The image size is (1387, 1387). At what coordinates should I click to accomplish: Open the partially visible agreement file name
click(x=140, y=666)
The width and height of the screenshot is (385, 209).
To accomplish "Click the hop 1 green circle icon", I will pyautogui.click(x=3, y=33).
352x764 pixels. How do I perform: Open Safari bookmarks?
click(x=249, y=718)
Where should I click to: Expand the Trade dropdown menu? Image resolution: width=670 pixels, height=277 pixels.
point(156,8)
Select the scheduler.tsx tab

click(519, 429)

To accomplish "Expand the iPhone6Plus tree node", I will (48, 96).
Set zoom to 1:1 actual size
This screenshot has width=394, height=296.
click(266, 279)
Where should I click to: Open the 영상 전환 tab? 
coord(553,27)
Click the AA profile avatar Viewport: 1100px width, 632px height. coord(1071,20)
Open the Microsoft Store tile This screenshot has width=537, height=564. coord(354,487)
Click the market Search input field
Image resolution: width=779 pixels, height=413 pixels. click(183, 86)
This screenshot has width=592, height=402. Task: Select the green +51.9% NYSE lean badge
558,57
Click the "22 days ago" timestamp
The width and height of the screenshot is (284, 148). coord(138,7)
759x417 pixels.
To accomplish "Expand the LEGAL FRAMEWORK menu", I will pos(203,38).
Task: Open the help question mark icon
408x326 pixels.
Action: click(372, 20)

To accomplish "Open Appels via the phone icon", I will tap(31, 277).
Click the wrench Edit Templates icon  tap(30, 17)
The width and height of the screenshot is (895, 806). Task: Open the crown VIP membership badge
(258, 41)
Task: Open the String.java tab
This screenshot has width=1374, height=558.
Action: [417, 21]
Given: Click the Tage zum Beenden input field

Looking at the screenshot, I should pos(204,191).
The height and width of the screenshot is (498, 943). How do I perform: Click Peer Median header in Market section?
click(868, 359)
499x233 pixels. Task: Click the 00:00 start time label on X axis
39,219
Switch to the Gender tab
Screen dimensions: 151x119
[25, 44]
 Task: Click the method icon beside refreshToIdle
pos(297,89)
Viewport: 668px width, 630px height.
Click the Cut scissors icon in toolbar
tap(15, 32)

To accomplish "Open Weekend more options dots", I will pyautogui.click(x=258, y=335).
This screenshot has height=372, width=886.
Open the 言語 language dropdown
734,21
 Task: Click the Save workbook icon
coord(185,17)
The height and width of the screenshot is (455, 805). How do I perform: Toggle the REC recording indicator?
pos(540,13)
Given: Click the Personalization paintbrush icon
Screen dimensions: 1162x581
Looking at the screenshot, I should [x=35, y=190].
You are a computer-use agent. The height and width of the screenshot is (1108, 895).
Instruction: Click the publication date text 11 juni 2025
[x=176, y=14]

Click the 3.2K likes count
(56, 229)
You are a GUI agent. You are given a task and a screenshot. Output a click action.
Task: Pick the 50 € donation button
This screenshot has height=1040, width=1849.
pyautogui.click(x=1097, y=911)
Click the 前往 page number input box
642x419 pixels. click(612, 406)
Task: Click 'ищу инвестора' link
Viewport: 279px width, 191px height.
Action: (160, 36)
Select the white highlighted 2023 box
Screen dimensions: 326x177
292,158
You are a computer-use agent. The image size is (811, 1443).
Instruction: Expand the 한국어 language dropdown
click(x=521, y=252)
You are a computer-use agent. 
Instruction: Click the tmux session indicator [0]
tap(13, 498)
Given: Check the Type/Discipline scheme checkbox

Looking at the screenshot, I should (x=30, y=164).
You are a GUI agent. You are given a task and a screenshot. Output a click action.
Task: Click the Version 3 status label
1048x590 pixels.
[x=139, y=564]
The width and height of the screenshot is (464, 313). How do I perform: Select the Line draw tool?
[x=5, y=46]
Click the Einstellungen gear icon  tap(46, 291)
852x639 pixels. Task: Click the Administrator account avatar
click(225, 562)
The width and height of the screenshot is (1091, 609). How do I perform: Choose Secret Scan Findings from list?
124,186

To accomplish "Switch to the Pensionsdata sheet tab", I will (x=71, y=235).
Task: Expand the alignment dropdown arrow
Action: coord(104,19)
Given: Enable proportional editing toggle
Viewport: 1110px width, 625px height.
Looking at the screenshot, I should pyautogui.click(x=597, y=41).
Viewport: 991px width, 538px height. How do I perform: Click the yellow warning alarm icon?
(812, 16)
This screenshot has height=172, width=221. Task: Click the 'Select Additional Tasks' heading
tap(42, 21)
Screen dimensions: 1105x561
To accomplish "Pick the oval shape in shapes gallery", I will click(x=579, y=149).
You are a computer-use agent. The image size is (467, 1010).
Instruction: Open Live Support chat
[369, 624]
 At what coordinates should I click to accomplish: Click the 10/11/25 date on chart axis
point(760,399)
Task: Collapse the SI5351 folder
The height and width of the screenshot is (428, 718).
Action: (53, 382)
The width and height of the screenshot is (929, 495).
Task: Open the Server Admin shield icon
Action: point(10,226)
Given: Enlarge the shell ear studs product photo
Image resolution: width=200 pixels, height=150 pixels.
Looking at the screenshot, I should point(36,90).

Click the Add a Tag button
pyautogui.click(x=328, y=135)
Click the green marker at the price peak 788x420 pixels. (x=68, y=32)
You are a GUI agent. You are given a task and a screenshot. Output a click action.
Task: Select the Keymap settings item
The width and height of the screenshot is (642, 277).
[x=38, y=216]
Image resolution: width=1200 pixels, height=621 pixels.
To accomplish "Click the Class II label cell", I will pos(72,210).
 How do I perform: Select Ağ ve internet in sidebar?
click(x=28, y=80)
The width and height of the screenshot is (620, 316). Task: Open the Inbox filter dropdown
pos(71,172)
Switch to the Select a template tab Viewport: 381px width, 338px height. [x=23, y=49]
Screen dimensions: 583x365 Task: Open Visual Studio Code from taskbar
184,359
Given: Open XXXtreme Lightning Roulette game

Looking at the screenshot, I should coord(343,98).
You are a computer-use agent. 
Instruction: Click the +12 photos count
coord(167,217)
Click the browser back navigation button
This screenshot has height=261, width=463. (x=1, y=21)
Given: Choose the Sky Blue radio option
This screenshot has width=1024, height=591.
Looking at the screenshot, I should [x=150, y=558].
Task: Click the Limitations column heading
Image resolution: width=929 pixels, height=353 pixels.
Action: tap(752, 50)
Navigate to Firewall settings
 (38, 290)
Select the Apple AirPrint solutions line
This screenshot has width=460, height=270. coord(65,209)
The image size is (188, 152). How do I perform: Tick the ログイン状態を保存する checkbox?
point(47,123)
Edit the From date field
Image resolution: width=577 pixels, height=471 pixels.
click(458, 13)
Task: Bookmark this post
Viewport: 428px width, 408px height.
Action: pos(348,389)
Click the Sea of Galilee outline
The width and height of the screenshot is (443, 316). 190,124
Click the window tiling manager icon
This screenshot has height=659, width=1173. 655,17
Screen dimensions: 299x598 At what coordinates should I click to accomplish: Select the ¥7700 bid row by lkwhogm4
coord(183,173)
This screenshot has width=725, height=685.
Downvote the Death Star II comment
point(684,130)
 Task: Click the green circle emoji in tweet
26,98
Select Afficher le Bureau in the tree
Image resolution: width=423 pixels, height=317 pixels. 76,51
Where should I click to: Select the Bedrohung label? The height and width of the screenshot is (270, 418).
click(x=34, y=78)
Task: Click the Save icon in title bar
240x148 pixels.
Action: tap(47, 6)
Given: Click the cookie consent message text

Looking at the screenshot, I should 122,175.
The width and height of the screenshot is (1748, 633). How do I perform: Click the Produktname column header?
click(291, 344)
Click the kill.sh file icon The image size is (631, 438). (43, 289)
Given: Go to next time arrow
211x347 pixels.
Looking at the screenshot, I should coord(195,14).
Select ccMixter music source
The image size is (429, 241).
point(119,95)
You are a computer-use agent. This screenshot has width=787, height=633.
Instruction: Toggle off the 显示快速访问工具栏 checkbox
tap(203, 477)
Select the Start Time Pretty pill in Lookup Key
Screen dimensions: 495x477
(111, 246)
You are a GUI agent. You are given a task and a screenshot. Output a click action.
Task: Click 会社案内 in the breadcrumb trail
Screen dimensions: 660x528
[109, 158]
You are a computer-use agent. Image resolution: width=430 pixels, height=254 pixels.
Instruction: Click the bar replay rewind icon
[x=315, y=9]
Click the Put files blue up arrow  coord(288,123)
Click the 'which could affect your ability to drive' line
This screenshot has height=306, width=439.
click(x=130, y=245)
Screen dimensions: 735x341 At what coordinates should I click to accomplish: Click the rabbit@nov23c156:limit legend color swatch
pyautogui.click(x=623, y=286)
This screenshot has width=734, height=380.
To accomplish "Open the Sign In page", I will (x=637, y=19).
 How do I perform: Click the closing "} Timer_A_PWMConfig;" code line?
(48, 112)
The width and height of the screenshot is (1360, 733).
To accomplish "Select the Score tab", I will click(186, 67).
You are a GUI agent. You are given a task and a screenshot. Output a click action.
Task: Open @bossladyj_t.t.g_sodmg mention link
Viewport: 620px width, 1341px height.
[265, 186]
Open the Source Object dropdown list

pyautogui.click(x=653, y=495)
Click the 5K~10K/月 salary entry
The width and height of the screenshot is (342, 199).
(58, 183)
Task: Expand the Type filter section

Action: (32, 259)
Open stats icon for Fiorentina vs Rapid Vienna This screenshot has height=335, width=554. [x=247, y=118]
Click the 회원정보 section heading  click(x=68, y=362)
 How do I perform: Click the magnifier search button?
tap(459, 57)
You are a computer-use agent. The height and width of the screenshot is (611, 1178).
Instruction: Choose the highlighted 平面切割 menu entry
########
# Directions for this task
Take the lines above from the one containing "Viewport: 991px width, 538px" to the one containing "Switch to the Select" and retype them exactly, both ends included, with nothing added.

# Task answer
Viewport: 991px width, 538px height. How do I perform: Click the yellow warning alarm icon?
(812, 16)
This screenshot has height=172, width=221. Task: Click the 'Select Additional Tasks' heading
tap(42, 21)
Screen dimensions: 1105x561
To accomplish "Pick the oval shape in shapes gallery", I will click(x=579, y=149).
You are a computer-use agent. The image size is (467, 1010).
Instruction: Open Live Support chat
[369, 624]
 At what coordinates should I click to accomplish: Click the 10/11/25 date on chart axis
point(760,399)
Task: Collapse the SI5351 folder
The height and width of the screenshot is (428, 718).
Action: (53, 382)
The width and height of the screenshot is (929, 495).
Task: Open the Server Admin shield icon
Action: point(10,226)
Given: Enlarge the shell ear studs product photo
Image resolution: width=200 pixels, height=150 pixels.
Looking at the screenshot, I should point(36,90).

Click the Add a Tag button
pyautogui.click(x=328, y=135)
Click the green marker at the price peak 788x420 pixels. (x=68, y=32)
You are a GUI agent. You are given a task and a screenshot. Output a click action.
Task: Select the Keymap settings item
The width and height of the screenshot is (642, 277).
[x=38, y=216]
Image resolution: width=1200 pixels, height=621 pixels.
To accomplish "Click the Class II label cell", I will pos(72,210).
 How do I perform: Select Ağ ve internet in sidebar?
click(x=28, y=80)
The width and height of the screenshot is (620, 316). Task: Open the Inbox filter dropdown
pos(71,172)
Switch to the Select a template tab Viewport: 381px width, 338px height. [x=23, y=49]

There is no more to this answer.